### DOCUMENT EXCERPT:
MLB

Mets passed over truly Amazin’ baseball exec

Early in the fall of 1997, at the outset of his first offseason as Mets’ general manager, Steve Phillips restructured his front office. He lured Omar Minaya from Texas to be his assistant GM and hired a friend, Jim Duquette, as the director of pro personnel.

Because he was good with computers and had ties to Sandy Koufax — a real bonus in the Dodger-centric world of Koufax pal Fred Wilpon — Gary LaRocque was named the director of amateur scouting. That was the job Jack Zduriencik deserved. Instead — despite being employed significantly longer with the Mets than even Phillips — he was shuffled from farm director to special assistant to the general manager.

So at that moment Phillips, Minaya, Duquette and Zduriencik all had relatively new roles. Three would ultimately hold the title of Mets GM. One would not. That guy looks like, by far, the best of the group.

Zduriencik, who aside from a three-year detour, worked for the Mets from 1982-98, was a draft magician after becoming the Brewers’ scouting director from 1999-2006 (think Prince Fielder and Ryan Braun). The Mets under LaRocque did not find much talent.

Had he been named the Mets’ amateur scouting director, Zduriencik might have found that talent and might have been on the GM trajectory. Instead, bypassed for the role, he left for the Dodgers in 1998. Today Phillips lives in disgrace, Duquette does radio and Minaya is barely holding on as GM after overseeing another discouraging Mets offseason.

### RECORDED DATA:
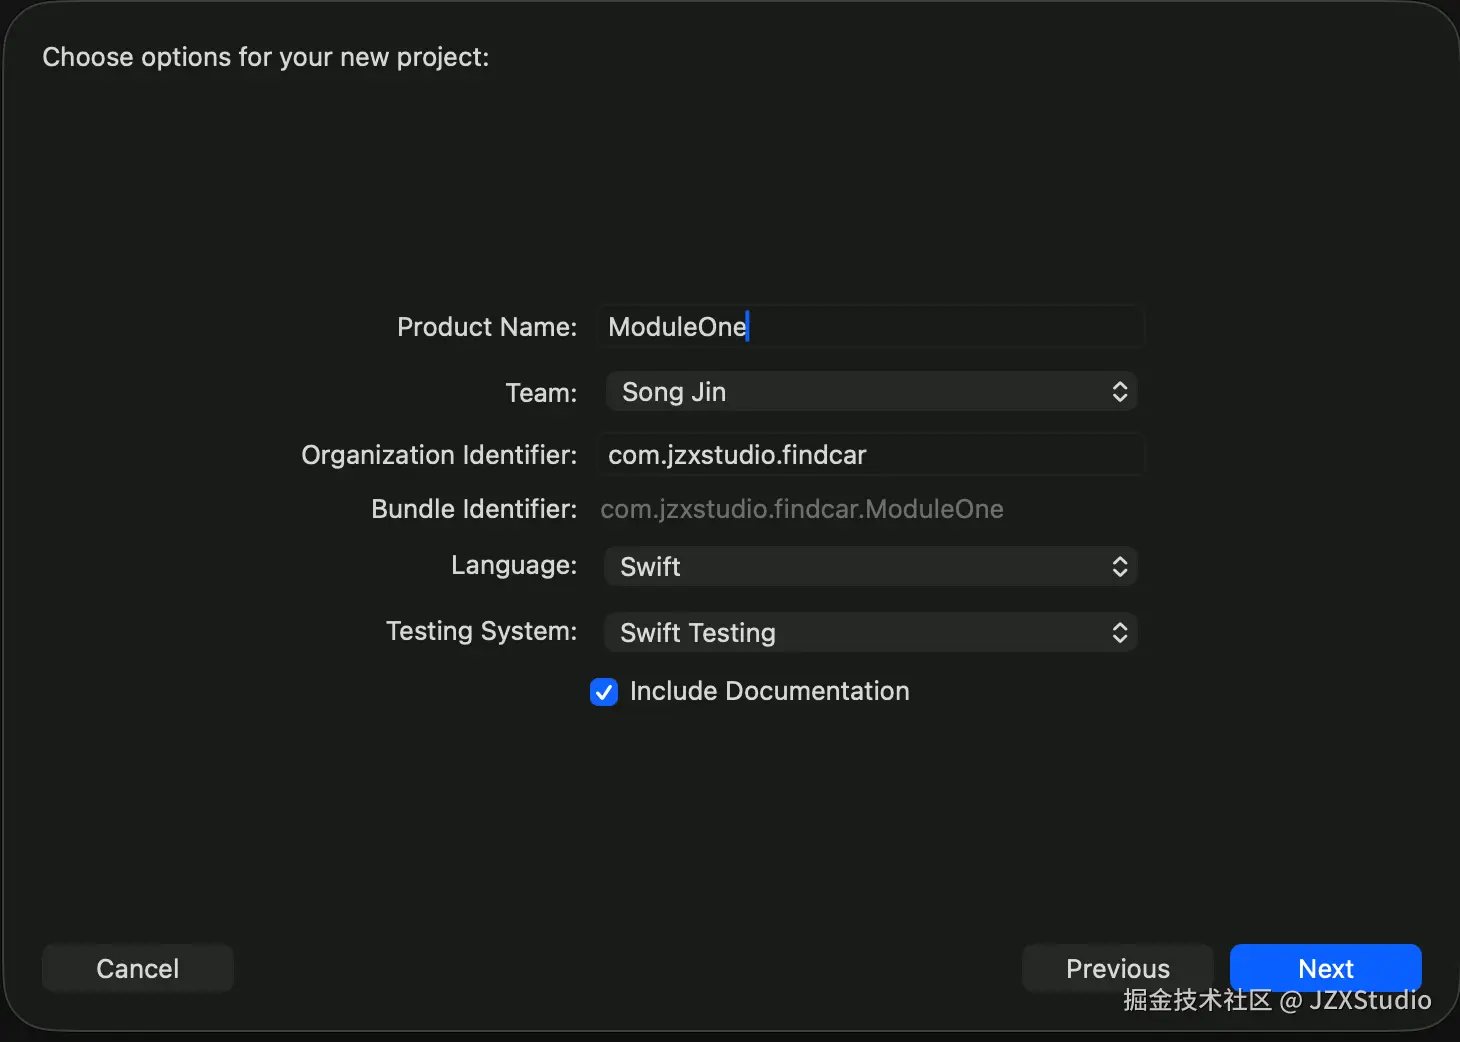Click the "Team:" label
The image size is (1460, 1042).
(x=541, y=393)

--

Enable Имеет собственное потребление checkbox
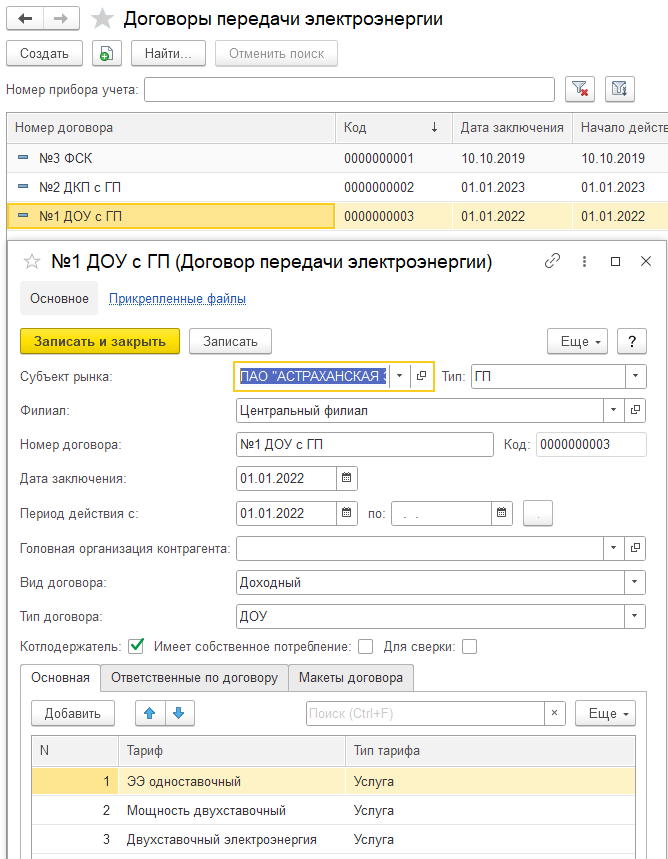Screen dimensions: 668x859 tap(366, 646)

...

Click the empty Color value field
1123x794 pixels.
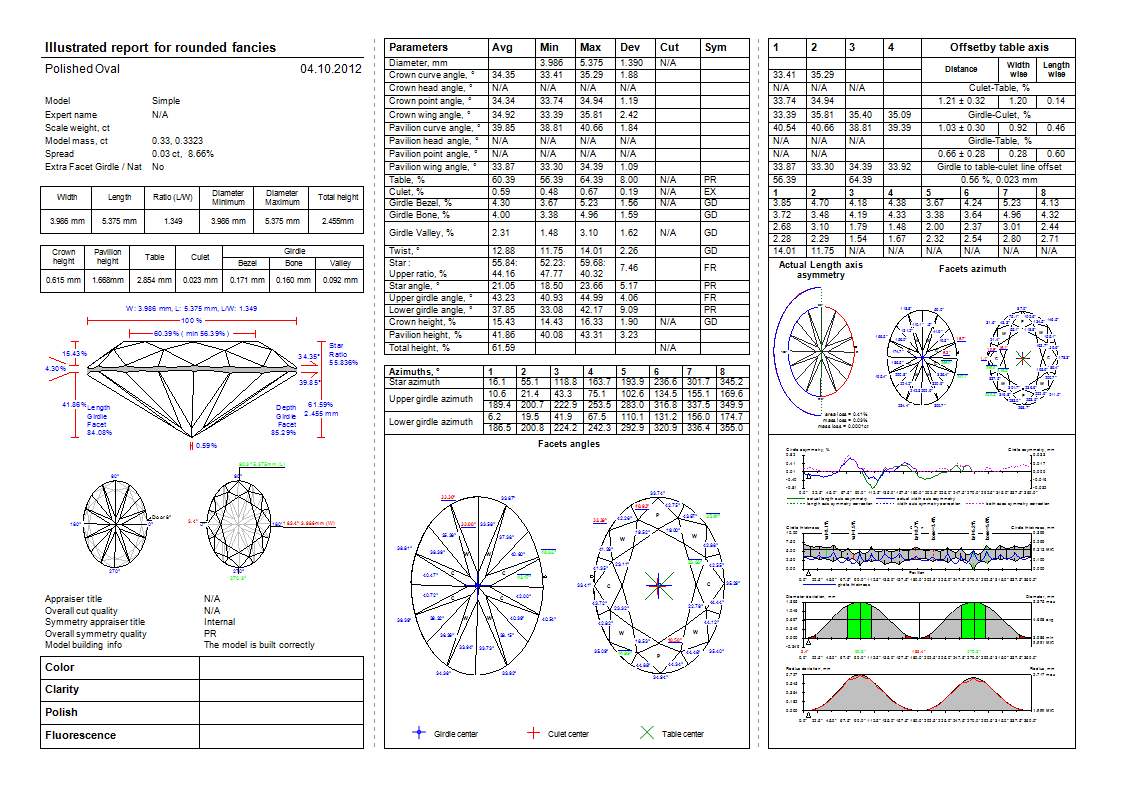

### DIRECTIONS:
1) Reproduce the stretch of the Mets front-office article from "Because he was" through "of the group.".
2) How would you put this sentence from the Mets front-office article into Spanish: "That was the job Jack Zduriencik deserved."?

### TASK-BY-TASK RESULTS:
1)
Because he was good with computers and had ties to Sandy Koufax — a real bonus in the Dodger-centric world of Koufax pal Fred Wilpon — Gary LaRocque was named the director of amateur scouting. That was the job Jack Zduriencik deserved. Instead — despite being employed significantly longer with the Mets than even Phillips — he was shuffled from farm director to special assistant to the general manager.

So at that moment Phillips, Minaya, Duquette and Zduriencik all had relatively new roles. Three would ultimately hold the title of Mets GM. One would not. That guy looks like, by far, the best of the group.

2) Ese era el puesto que Jack Zduriencik merecía.